SCHOFIELD BARRACKS, Hawaii - "Under a Jarvis Moon," a 45-minute documentary developed by the Bishop Museum, was presented at the U.S. Army Garrison-Hawaii's Distinguished Lecture Series, at the Nehelani, here, Aug. 27.

The lecture series, sponsored by Col. Douglas Mulbury, commander, USAG-HI, and the Native Hawaiian Liaison Office, encourages military and Hawaiian communities to learn more about each other in an informal setting.

Noelle Kahanu, project manager, Bishop Museum, presented the film to the 170 attendees. "Under a Jarvis Moon" tells the story of U.S. efforts from 1935-1942 to colonize a trio of uninhabited atolls in the middle of the Pacific, about halfway between the Hawaiian islands and Australia.

Starting in 1935, the U.S. government sent young, mostly Hawaiian men to live on Howland, Baker and Jarvis islands, to assert territorial jurisdiction and air supremacy.
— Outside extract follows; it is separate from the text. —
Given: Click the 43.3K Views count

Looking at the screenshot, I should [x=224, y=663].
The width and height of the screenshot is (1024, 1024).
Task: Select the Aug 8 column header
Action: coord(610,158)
U.S. Soldiers were among the colonists. The men lived on the islands for three-month shifts of four men per island.

The film combines historical interviews, still photographs, logbooks, government documents and newsreel footage. The film opens with the moon crossing the sky as an elderly man sings: "Each lonely night as I sit in my shack, it brings memories of you. I am waiting for my ship to come in, to take me back to you ... Jarvis moon makes me long for you."

The voice belongs to Kahanu's grandfather, George, who was one of the colonists. Her grandfather and another colonist composed the song, entitled "Under a Jarvis Moon."

"Jarvis Island is more than 1,000 miles from Hawaii," Kahanu said. "Jarvis, Howland and Baker (islands) served as a home for more than 130 young men from Hawaii. Of those, 52 were Hawaiian, many of them from the Kamehameha Schools. Some were graduates, and some were students, like my grandfather," Kahanu explained. "He was a junior when he was recruited by the principal to live on a desert island with three other boys for three or four months.

"So this incredible journey is what the film is about," she added.

In the film, Kahanu explained that she first learned about her grandfather's exploits when a Bishop Museum archivist asked her if she was related to George Kahanu. Replying that he was her grandfather, the archivist showed her the logbooks George kept at Jarvis Island.

"So, I went up into the library, into our archives, and she brought out this old logbook, and I opened it up and it was the handwriting of my grandfather when he was a 17- or 18-year- old," Kahanu said. "He writes much that way now. These were things that he recorded as a young man, when he was sent to live as a colonist on this deserted island, thousands of miles away from home."

Colonists kept logbooks about the weather and gathered natural specimens; they lived in tents or simple wooden structures, took showers in the rain, fished for food and surfed.

In the film, one of the colonists joked that his logbook entry basically was the same each day: "Today, I hunted for seashells."

However, the colonists' idyllic and primitive lifestyles did include incidents that would later become touchstones in history.

In 1937, the Howland colonists constructed a primitive landing field and beacon light to guide in Amelia's Earhart's plane during her around-the-world flight. Sadly, Earhart never landed there and was never discovered.

Four years later, as the hint of war in the South Pacific intensified, Japanese bombers attacked Howland. Two colonists, Richard "Dickey" Kanani Whaley and Joseph Kealoha Keliihananui lost their lives, Dec. 8, 1941, during the attack.

Two days later, after the first attack, a Japanese submarine was sighted offshore, and a U.S. Coast Guard ship rescued all inhabitants from the three islands the following month.

Out of approximately 130 men who lived on the islands, just three survive today, according to Kahanu. Her grandfather is one of the survivors.

"Under a Jarvis Moon" has been entered in the Hawaii International Film Festival and will be shown during the festival in October.